WRITTEN TASK >> Continue the Scotland travel account below, starting right after its last sentence about the burned fort.

SELECTED TEXT >>

☆ ☆ ☆ ☆ ☆ ☆ ☆

Next, we drove some more and ate lunch at a pub in a tiny town. Annie and I ate haggis! We cheated a little, because it was battered and deep fried... try to wrap your brain around that. For those of you unfamiliar with the legend of the haggis, it is said that years ago there was an animal called the haggis in Scotland. It had evolved to walk around/up mountains in circles until its legs were shorter on one side of its body and longer on the other. It was a small animal, and all hunters had to do to catch one was wait along a haggis path (you can still see circular paths around hillsides) until a wee haggis came along. They couldn't turn around, since their legs weren't built for that, so running away was difficult. Many people think they never existed, but my tour guide claims some builders found one preserved in a bog they were draining. I have a little stuffed haggis called Henry now. He squeaks. I bought him at Loch Ness. Anyway, the modern dish haggis is supposed to replicate what people did with the haggis after they hunted them: took out all the insides, kept the good stuff, mixed it with oats and spices, put it back in and cooked it. Nowadays, they use a sheep's stomach like a sack, taking out all the nastiness and putting inside various organs and things (I try not to think too hard about that) plus oats and spices. It actually tastes quite lovely if you refuse to think about what you're eating.

Next, we visited a fort that was used by Redcoats to fight Highlanders during the Jacobite rebellions during the 17th century. The fort is in ruines because the Redcoats burned it down when they left so the Highlanders couldn't use it.

☆ ☆ ☆ ☆ ☆ ☆ ☆

DATA PROVIDED >>
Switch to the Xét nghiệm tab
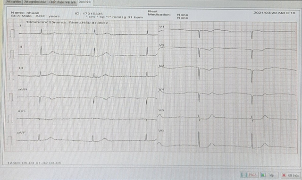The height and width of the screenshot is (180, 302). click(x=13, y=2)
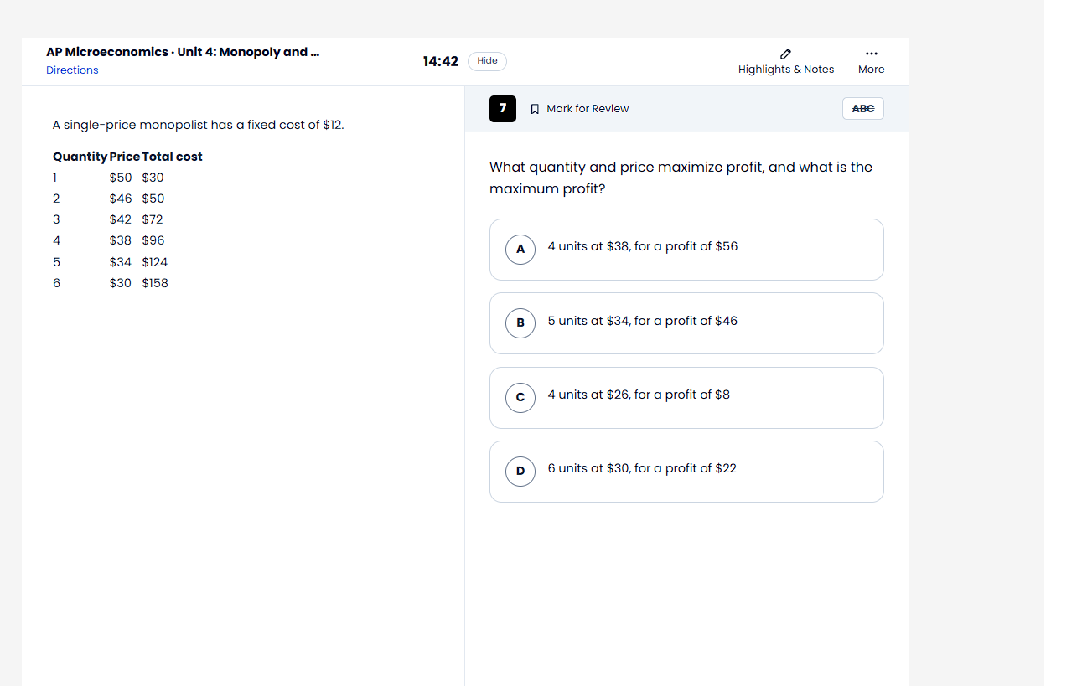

☆ ☆ ☆ ☆ ☆ ☆ ☆

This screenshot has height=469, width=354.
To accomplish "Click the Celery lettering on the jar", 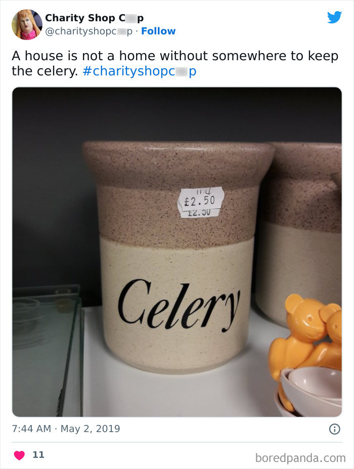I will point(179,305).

☆ ☆ ☆ ☆ ☆ ☆ ☆

OUTPUT BELOW >>
Please note the beautiful scenery behind me in that photo. Next, we went to visit ancient cairns or burial grounds. When I say ancient, I mean more than 6000 years old. These are OLD. This one used to be covered and on Winter Solstice, the sunset would shine right through that passageway and light the little room inside by bouncing off a panel of mica on the back wall.

Next, we visited the Battlefield of Culloden. I'll try and keep the history parts short: the King of England got sick of the Highlanders wanting their French Catholic king back (in this case, Bonnie Prince Charlie) and wanted to maintain the (German) Hannover dynasty. So the Highlanders fought the Redcoats at Culloden and were massacred. Even the Highlanders fighting on the English side were killed. All the women and children were killed and their houses burned. This is a replica of a "black house" a highlander might have lived in:

After the battle, the bodies weren't allowed to be buried for SIX MONTHS. The Redcoats hunted and killed everyone they could. They searched far and wide for Prince Charlie, but no one every betrayed him. He hid on an island in a cave until he went back to Europe, dying in Italy an alcoholic, feeling guilty for raising the standard in Scotland and getting all the Highlanders killed. Meanwhile, Highland language, dress, music, dancing and every part of the culture, essentially, became illegal. You could be put to death for speaking a word of Gaelic or wearing your clan's tartan. The kilt didn't exist until much later, when a guy who was actually English figured out an easy way to sew something that looked just like the long piece of fabric the highlanders used to wear looked after they folded it and wrapped themselves up in it. Anyway, this battlefield is a gruesome, awful place.

After Culloden, we went to Loch Ness. We slept in a tiny town off the loch. I didn't take any pictures of the Loch, but it was really truly beautiful. Here we have a photo of Anne-Marie and Annie posing with the Loch Ness Monster:


a taste of the highlands...

I have no time to post right now, and shouldn't be doing this (so much reading!). But I couldn't resist, having just returned from a 3-day tour of the highlands. So here's a Robert Burns poem and a picture I took Saturday...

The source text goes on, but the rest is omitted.